Work order: Without any of their pictures, return all of the records exactly.

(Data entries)
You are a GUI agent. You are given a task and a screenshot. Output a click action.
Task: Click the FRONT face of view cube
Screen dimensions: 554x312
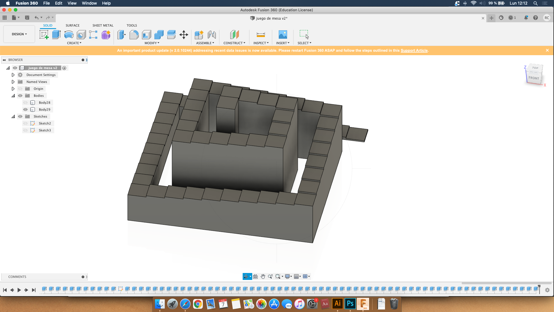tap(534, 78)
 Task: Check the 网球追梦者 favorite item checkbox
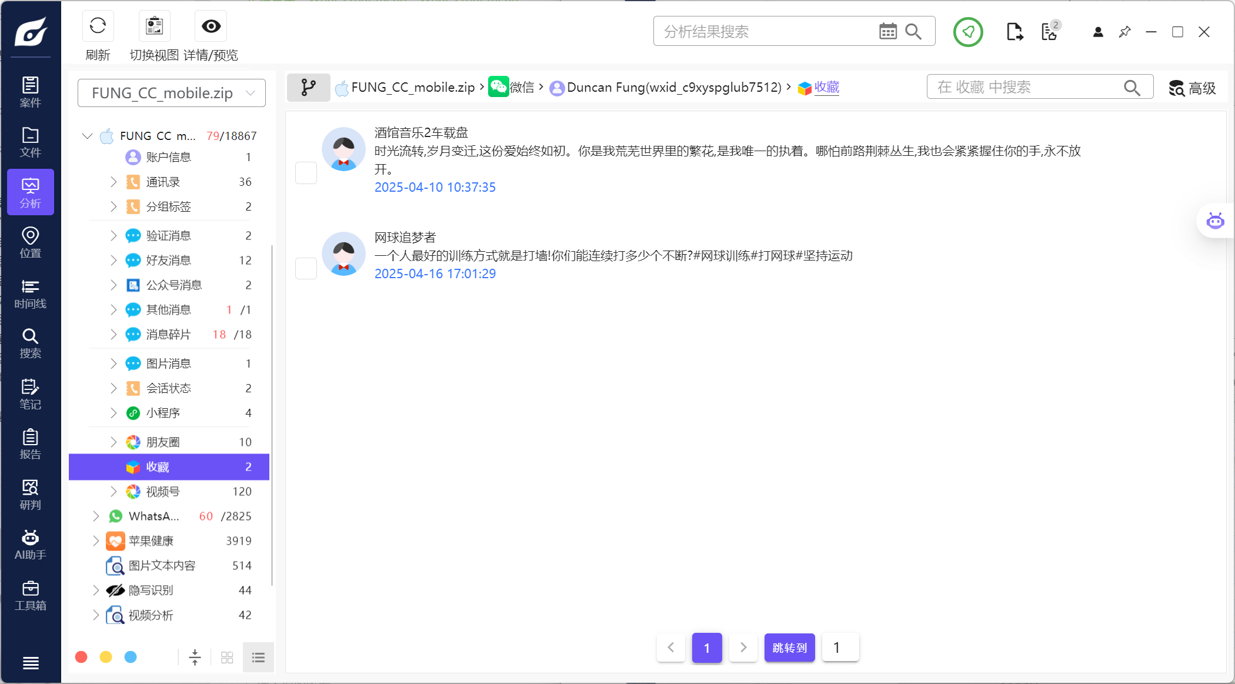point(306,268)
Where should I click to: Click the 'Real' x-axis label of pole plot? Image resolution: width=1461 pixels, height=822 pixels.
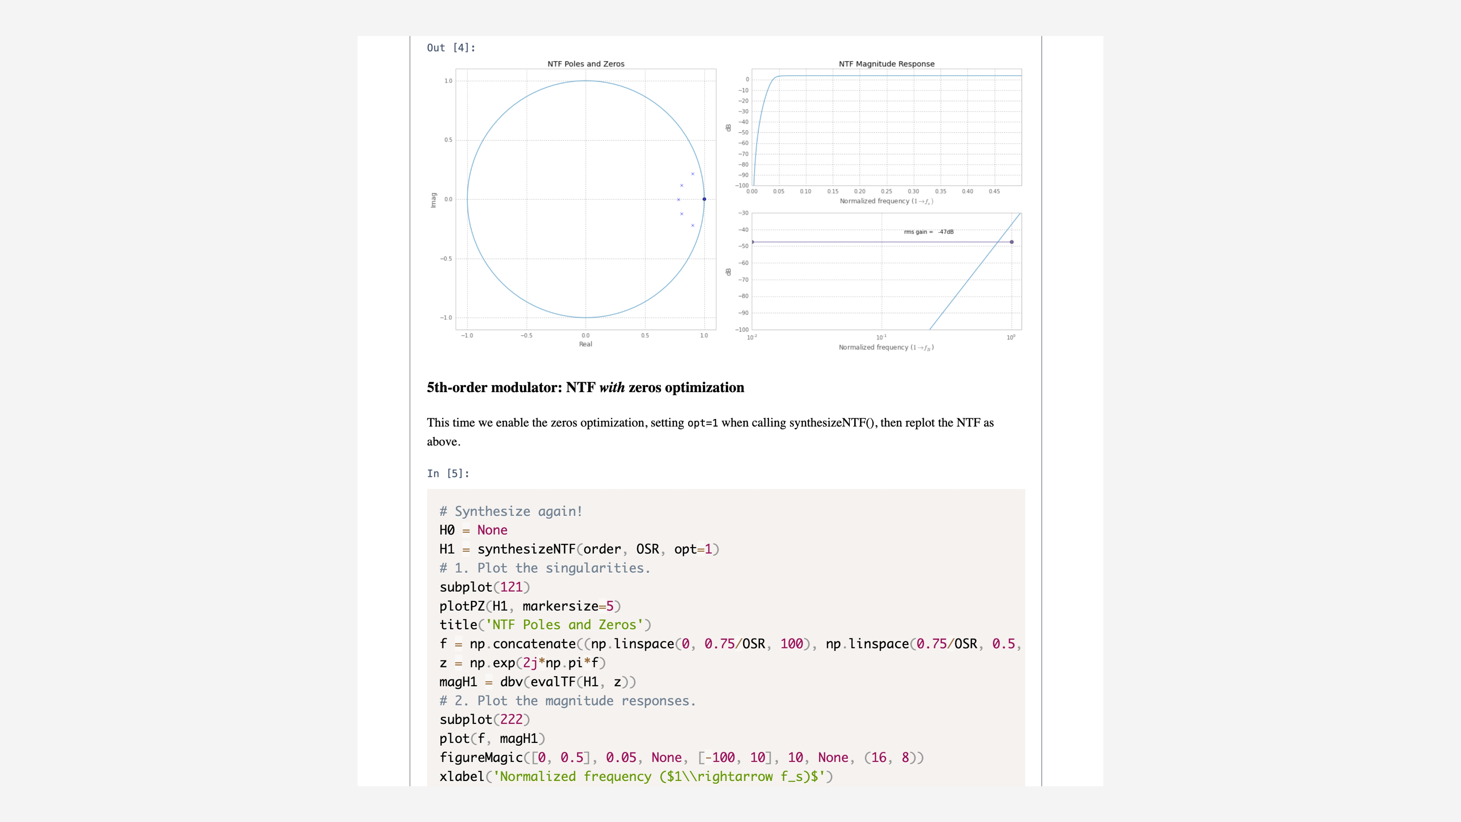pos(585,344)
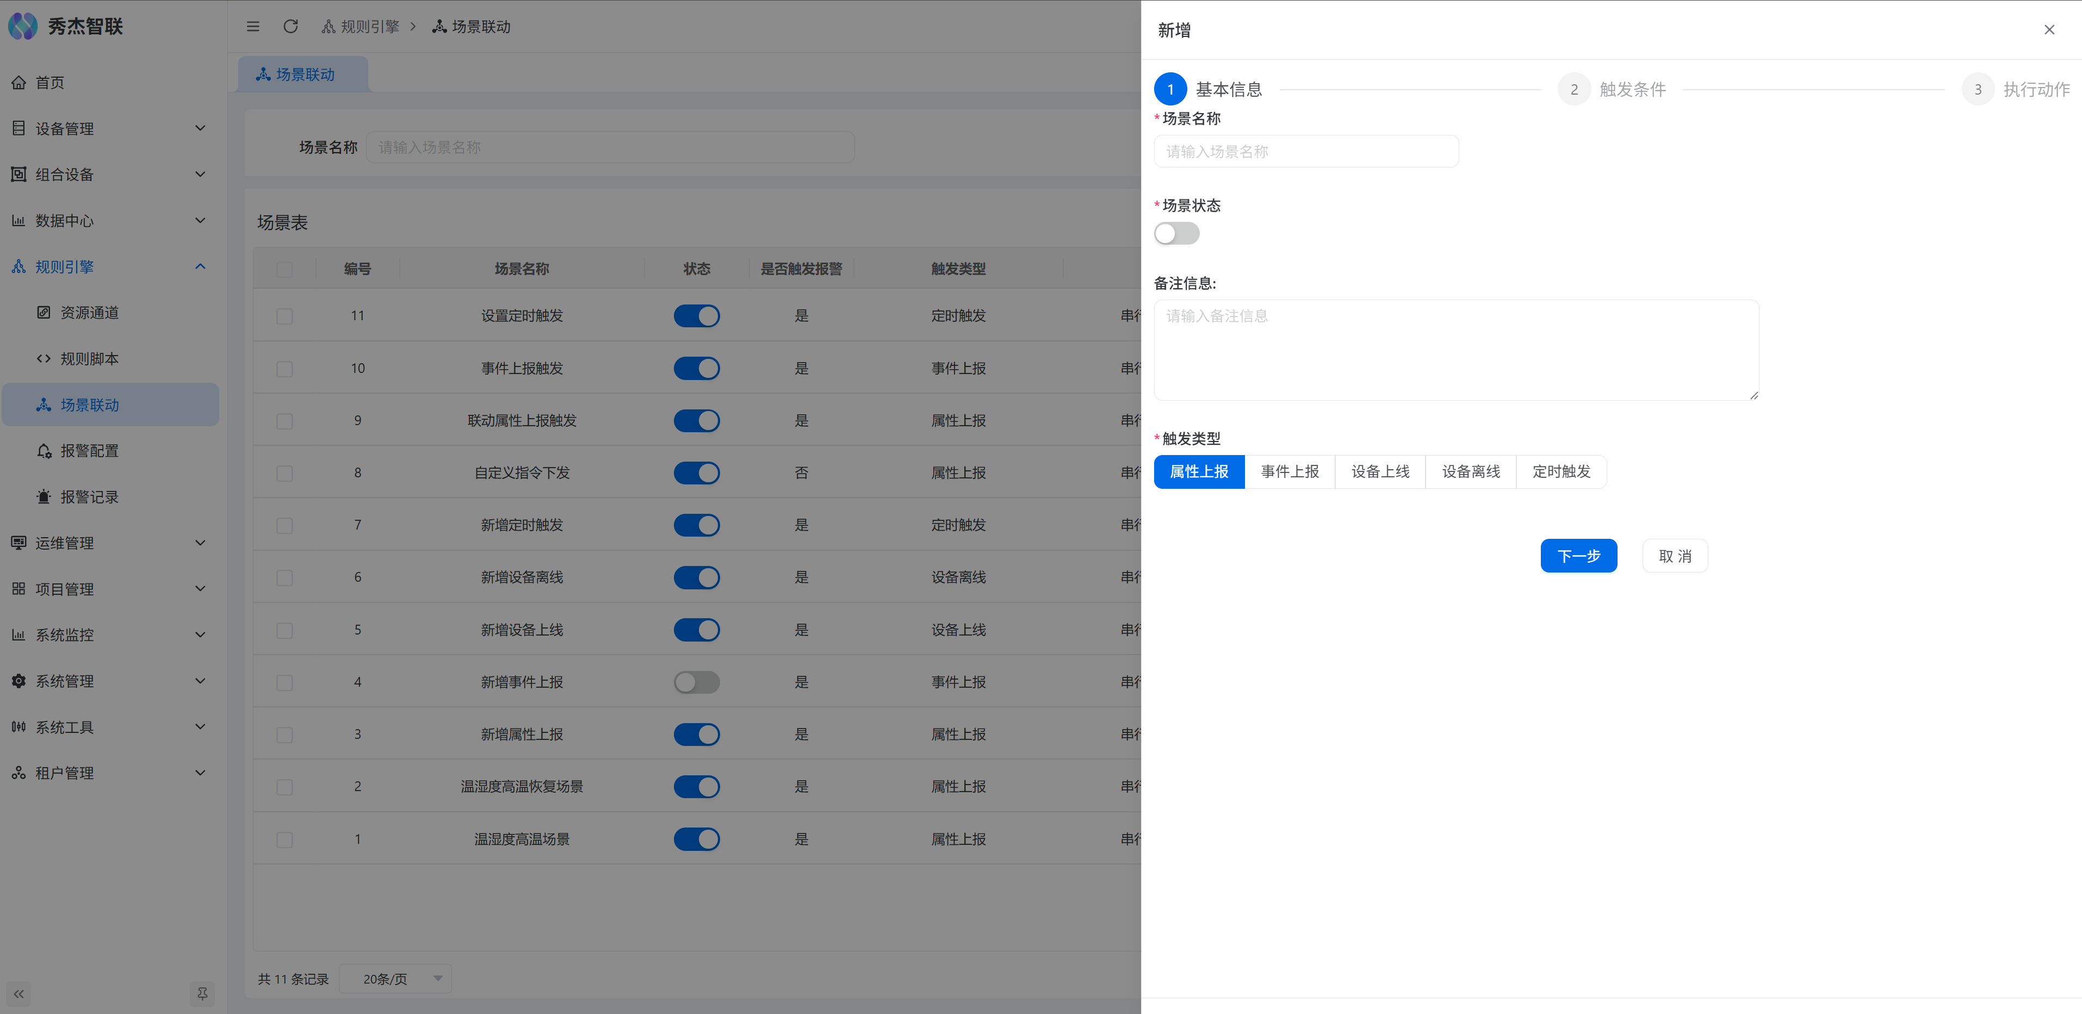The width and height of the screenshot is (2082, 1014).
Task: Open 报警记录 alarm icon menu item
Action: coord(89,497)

Written response:
You are a GUI agent. You are given a task and a screenshot. Output a click action.
Task: Click the FRONT face of view cube
Screen dimensions: 554x312
tap(534, 78)
 Task: Check the 网球追梦者 favorite item checkbox
point(306,268)
Where should I click to: Click the 'Real' x-axis label of pole plot? Image resolution: width=1461 pixels, height=822 pixels.
pos(585,344)
The width and height of the screenshot is (2082, 1014).
Task: Open 报警记录 alarm icon menu item
Action: coord(89,497)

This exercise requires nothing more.